From the entries below, gather each line containing the word "Open".

─── Material for this task ───

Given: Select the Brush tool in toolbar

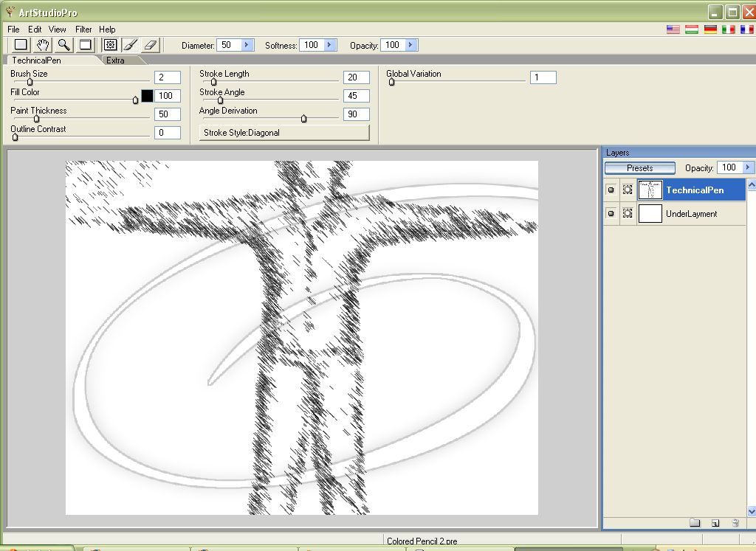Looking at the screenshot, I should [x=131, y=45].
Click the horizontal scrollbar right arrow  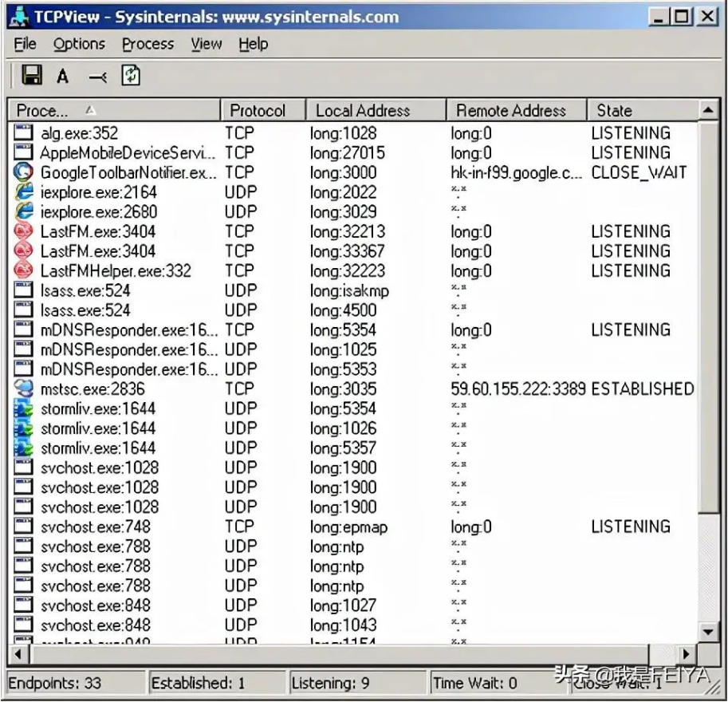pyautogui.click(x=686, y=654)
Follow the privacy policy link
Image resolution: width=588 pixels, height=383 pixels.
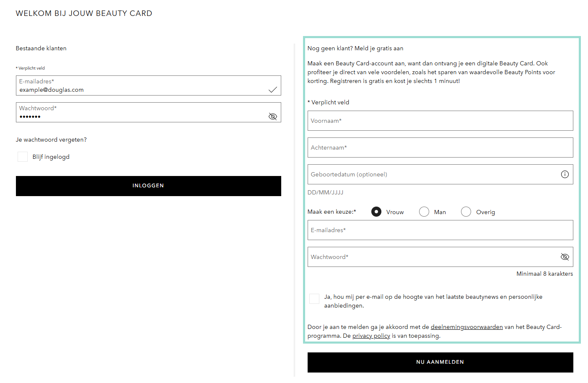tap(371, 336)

───
─── Material for this task ───

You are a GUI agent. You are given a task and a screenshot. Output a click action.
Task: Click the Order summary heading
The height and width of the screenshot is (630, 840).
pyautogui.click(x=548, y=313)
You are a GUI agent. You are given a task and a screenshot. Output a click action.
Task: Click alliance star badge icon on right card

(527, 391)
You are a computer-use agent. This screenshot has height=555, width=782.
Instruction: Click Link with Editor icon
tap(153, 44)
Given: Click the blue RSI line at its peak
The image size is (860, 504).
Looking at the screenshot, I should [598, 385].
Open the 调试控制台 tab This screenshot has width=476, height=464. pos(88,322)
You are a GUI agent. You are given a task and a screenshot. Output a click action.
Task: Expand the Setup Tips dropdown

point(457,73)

───
─── Material for this task ───

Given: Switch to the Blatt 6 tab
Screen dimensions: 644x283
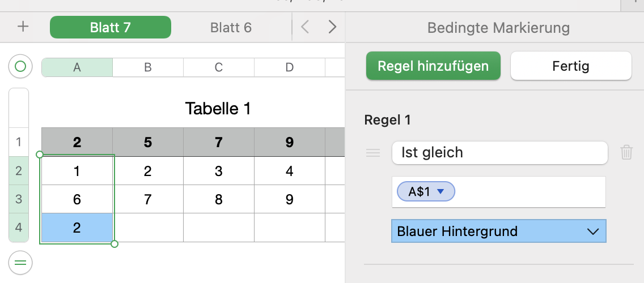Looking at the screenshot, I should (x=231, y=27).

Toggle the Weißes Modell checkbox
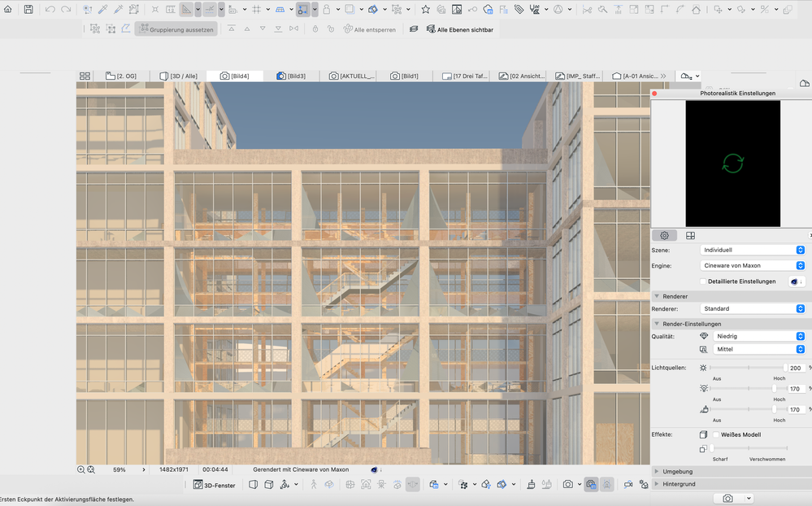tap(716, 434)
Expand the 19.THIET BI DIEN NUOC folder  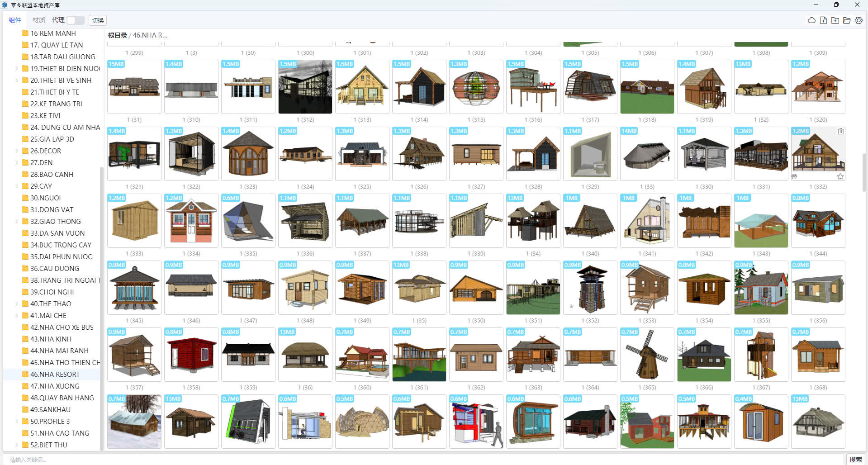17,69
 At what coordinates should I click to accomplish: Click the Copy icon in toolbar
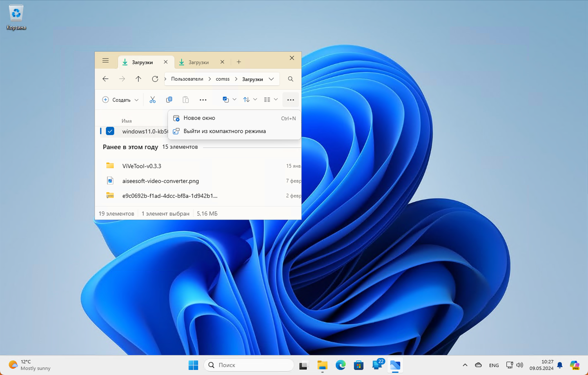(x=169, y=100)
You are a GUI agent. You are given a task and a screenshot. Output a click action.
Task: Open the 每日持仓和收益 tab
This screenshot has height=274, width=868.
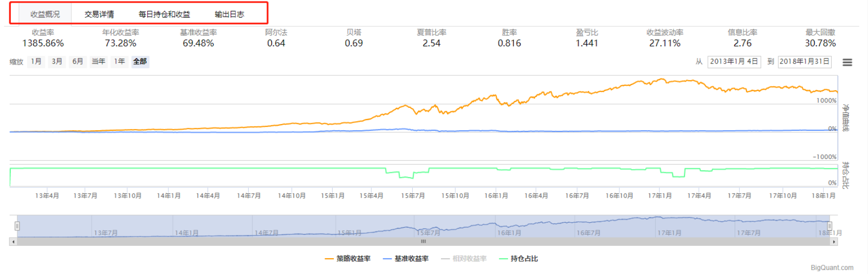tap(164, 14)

───

### Response for this exercise:
Open the 调试控制台 tab This screenshot has width=476, height=464. pos(88,322)
Task: Open the 每日持仓和收益 tab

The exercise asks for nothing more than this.